3.1. Demographic and Clinical Characteristics

The four groups (HC, MCS+, MCS−, and VS) did not differ significantly in terms of age, sex and education (p > 0.05). Detailed demographic and clinical characteristics are presented in Table 1. Baseline CRS-R scores demonstrated that the HC had a mean score of 22.8 ± 0.1 (mean ± standard deviation, SD), followed by the MCS+ with 17.8 ± 1.17, the MCS− with 10.3 ± 1.03, and the VS with 6.2 ± 1.72. ANOVA performed on all 27 subjects indicated a significant difference in CRS-R scores among the groups, F(3, 23) = 337.76, p < 0.001, ηp2 = 0.97, which indicates that group differences explain 97% of the variance in CRS-R scores, representing an extremely large effect size and reflecting extremely significant differences in consciousness level-related scores among groups.

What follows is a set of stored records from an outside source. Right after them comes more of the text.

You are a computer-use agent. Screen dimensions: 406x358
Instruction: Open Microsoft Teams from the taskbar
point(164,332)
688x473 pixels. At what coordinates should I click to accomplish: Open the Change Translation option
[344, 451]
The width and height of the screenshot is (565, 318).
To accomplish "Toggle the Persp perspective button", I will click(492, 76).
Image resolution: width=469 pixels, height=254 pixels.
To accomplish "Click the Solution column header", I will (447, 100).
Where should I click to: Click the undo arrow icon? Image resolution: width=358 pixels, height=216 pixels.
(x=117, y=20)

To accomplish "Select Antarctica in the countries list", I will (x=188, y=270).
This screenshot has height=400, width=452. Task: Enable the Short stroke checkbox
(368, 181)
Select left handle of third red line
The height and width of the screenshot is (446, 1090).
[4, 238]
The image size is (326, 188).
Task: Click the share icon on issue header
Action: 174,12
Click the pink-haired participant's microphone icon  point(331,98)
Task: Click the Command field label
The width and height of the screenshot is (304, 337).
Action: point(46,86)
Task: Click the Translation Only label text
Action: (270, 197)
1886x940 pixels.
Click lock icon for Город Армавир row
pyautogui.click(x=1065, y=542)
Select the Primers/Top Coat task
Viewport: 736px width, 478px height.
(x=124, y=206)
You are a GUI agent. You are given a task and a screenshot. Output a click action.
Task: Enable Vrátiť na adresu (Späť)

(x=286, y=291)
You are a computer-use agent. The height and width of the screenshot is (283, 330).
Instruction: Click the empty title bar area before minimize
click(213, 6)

3.2. Microstate Topographic Map

Using a modified k-means clustering algorithm, the study extracted a global template from resting-state EEG data, yielding four microstate topographies. Temporal analysis of the topographic variance (TANOVA) revealed no significant group differences for microstates A, B, and C (all p > 0.05), with spatial configurations consistent with those reported in healthy populations [41]. In contrast, Microstate D, characterized by a posterior parietal dominance, differed significantly between HC and DOC patients (p < 0.05). The occurrence of Microstate D decreased progressively with the severity of consciousness impairment. While the HC group showed a stable posterior parietal distribution with a mean occurrence of 23.5 ± 3.2% (mean ± standard deviation, SD), values in DOC patients were reduced as follows: 15.1 ± 2.8% in MCS+, 9.4 ± 2.1% in MCS−, and 4.7 ± 1.9% in VS. ANOVA revealed that these group differences were highly statistically significant and associated with an extremely large effect size (F(3, 23) = 69.54, p < 0.001, ηp2 = 0.90) which means group differences account for 90% of the variance in the occurrence rate of Microstate D, indicating an extremely large effect size and a strong impact of consciousness impairment severity on the occurrence rate of Microstate D (Figure 3A). Further analysis indicated that the GFP of Microstate D varied substantially across groups, with values presented as mean ± SD: 7.1 ± 0.6 μV in HC, 6.7 ± 0.7 μV in MCS+, 4.4 ± 0.7 μV in MCS−, and 3.1 ± 0.6 μV in VS. ANOVA confirmed a significant overall difference with a very large effect size (F(3, 23) = 58.31, p < 0.001, ηp2 = 0.89). Pairwise comparisons revealed that while the MCS+ group did not differ significantly from HC (p > 0.05), both the MCS− and VS groups showed significant reductions in GFP compared to HC (MCS−: t = 7.99, adjusted p < 0.01; VS: t = 12.66, adjusted p < 0.01). These findings suggest a marked reduction in posterior parietal neural activity in DOC patients.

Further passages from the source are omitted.